Task goal ▸
Rewrite all of the items below, putting "three-line menu" in place of "hamburger menu" each time it appears and leaving everything else the same.

--- Dataset rows ---

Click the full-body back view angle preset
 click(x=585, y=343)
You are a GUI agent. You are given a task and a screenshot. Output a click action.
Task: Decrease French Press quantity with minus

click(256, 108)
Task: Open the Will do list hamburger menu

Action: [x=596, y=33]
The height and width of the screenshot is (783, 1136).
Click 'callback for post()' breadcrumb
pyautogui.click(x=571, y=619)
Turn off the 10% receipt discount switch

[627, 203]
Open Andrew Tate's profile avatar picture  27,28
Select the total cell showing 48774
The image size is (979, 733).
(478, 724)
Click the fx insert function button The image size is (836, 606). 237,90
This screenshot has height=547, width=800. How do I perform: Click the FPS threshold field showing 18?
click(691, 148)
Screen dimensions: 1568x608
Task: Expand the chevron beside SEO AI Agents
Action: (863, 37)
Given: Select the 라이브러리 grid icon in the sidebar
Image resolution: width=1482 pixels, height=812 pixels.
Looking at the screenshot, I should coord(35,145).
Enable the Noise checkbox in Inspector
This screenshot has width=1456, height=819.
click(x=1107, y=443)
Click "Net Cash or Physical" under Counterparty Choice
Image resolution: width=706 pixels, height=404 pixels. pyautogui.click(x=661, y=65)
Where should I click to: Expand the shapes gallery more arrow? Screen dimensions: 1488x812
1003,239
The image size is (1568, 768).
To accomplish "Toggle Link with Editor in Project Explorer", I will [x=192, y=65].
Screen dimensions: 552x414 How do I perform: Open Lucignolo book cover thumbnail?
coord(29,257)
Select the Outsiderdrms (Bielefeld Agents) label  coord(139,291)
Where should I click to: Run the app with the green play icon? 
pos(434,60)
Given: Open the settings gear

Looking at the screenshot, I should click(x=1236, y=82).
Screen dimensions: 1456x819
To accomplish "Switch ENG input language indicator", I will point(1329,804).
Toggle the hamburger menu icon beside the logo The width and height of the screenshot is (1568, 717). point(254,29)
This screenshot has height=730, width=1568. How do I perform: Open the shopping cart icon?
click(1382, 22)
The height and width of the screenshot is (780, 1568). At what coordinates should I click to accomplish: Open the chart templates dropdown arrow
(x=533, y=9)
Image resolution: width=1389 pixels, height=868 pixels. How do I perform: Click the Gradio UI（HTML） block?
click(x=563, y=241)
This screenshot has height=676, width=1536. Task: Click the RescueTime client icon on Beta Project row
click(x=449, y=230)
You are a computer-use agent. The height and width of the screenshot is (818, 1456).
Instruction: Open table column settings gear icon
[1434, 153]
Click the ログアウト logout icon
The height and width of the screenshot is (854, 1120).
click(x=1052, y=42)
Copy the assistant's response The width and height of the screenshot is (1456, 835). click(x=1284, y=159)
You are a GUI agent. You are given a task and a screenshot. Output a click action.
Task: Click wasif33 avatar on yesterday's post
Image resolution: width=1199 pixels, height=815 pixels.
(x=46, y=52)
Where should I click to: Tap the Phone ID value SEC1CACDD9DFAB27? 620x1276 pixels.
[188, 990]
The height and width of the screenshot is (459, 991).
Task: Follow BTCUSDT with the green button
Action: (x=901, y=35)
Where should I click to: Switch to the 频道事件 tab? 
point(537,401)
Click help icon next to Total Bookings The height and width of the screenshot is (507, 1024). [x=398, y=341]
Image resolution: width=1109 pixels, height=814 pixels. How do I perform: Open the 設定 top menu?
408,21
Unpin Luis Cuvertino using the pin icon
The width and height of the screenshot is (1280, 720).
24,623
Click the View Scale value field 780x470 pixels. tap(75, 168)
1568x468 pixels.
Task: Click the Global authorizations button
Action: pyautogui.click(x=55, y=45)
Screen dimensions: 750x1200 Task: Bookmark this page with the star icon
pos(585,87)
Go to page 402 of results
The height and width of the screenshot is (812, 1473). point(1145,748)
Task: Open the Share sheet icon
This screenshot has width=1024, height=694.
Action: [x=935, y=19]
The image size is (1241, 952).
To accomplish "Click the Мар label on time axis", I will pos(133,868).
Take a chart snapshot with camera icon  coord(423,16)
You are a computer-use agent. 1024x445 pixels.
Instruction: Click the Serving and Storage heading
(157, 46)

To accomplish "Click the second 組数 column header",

---

Reply to the exercise ▸
Click the full-body back view angle preset
 click(x=585, y=343)
You are a GUI agent. You are given a task and a screenshot. Output a click action.
Task: Decrease French Press quantity with minus

click(256, 108)
Task: Open the Will do list three-line menu

Action: [x=596, y=33]
The height and width of the screenshot is (783, 1136).
Click 'callback for post()' breadcrumb
pyautogui.click(x=571, y=619)
Turn off the 10% receipt discount switch

[627, 203]
Open Andrew Tate's profile avatar picture  27,28
Select the total cell showing 48774
The image size is (979, 733).
(478, 724)
Click the fx insert function button The image size is (836, 606). 237,90
This screenshot has height=547, width=800. How do I perform: Click the FPS threshold field showing 18?
click(691, 148)
Screen dimensions: 1568x608
Task: Expand the chevron beside SEO AI Agents
Action: (863, 37)
Given: Select the 라이브러리 grid icon in the sidebar
Image resolution: width=1482 pixels, height=812 pixels.
Looking at the screenshot, I should coord(35,145).
Enable the Noise checkbox in Inspector
This screenshot has width=1456, height=819.
click(x=1107, y=443)
Click "Net Cash or Physical" under Counterparty Choice
Image resolution: width=706 pixels, height=404 pixels. pyautogui.click(x=661, y=65)
Where should I click to: Expand the shapes gallery more arrow? Screen dimensions: 1488x812
1003,239
The image size is (1568, 768).
To accomplish "Toggle Link with Editor in Project Explorer", I will [x=192, y=65].
Screen dimensions: 552x414 How do I perform: Open Lucignolo book cover thumbnail?
coord(29,257)
Select the Outsiderdrms (Bielefeld Agents) label  coord(139,291)
Where should I click to: Run the app with the green play icon? 
pos(434,60)
Given: Open the settings gear

Looking at the screenshot, I should click(x=1236, y=82).
Screen dimensions: 1456x819
To accomplish "Switch ENG input language indicator", I will point(1329,804).
Toggle the three-line menu icon beside the logo The width and height of the screenshot is (1568, 717). point(254,29)
This screenshot has height=730, width=1568. How do I perform: Open the shopping cart icon?
click(1382, 22)
The height and width of the screenshot is (780, 1568). At what coordinates should I click to accomplish: Open the chart templates dropdown arrow
(x=533, y=9)
Image resolution: width=1389 pixels, height=868 pixels. How do I perform: Click the Gradio UI（HTML） block?
click(x=563, y=241)
This screenshot has height=676, width=1536. Task: Click the RescueTime client icon on Beta Project row
click(x=449, y=230)
You are a computer-use agent. The height and width of the screenshot is (818, 1456).
Instruction: Open table column settings gear icon
[1434, 153]
Click the ログアウト logout icon
The height and width of the screenshot is (854, 1120).
click(x=1052, y=42)
Copy the assistant's response The width and height of the screenshot is (1456, 835). click(x=1284, y=159)
You are a GUI agent. You are given a task and a screenshot. Output a click action.
Task: Click wasif33 avatar on yesterday's post
Image resolution: width=1199 pixels, height=815 pixels.
(x=46, y=52)
Where should I click to: Tap the Phone ID value SEC1CACDD9DFAB27? 620x1276 pixels.
[188, 990]
The height and width of the screenshot is (459, 991).
Task: Follow BTCUSDT with the green button
Action: (x=901, y=35)
Where should I click to: Switch to the 频道事件 tab? 
point(537,401)
Click help icon next to Total Bookings The height and width of the screenshot is (507, 1024). [x=398, y=341]
Image resolution: width=1109 pixels, height=814 pixels. How do I perform: Open the 設定 top menu?
408,21
Unpin Luis Cuvertino using the pin icon
The width and height of the screenshot is (1280, 720).
24,623
Click the View Scale value field 780x470 pixels. tap(75, 168)
1568x468 pixels.
Task: Click the Global authorizations button
Action: pyautogui.click(x=55, y=45)
Screen dimensions: 750x1200 Task: Bookmark this page with the star icon
pos(585,87)
Go to page 402 of results
The height and width of the screenshot is (812, 1473). point(1145,748)
Task: Open the Share sheet icon
This screenshot has width=1024, height=694.
Action: [x=935, y=19]
The image size is (1241, 952).
To accomplish "Click the Мар label on time axis", I will pos(133,868).
Take a chart snapshot with camera icon  coord(423,16)
You are a computer-use agent. 1024x445 pixels.
Instruction: Click the Serving and Storage heading
(157, 46)

To accomplish "Click the second 組数 column header",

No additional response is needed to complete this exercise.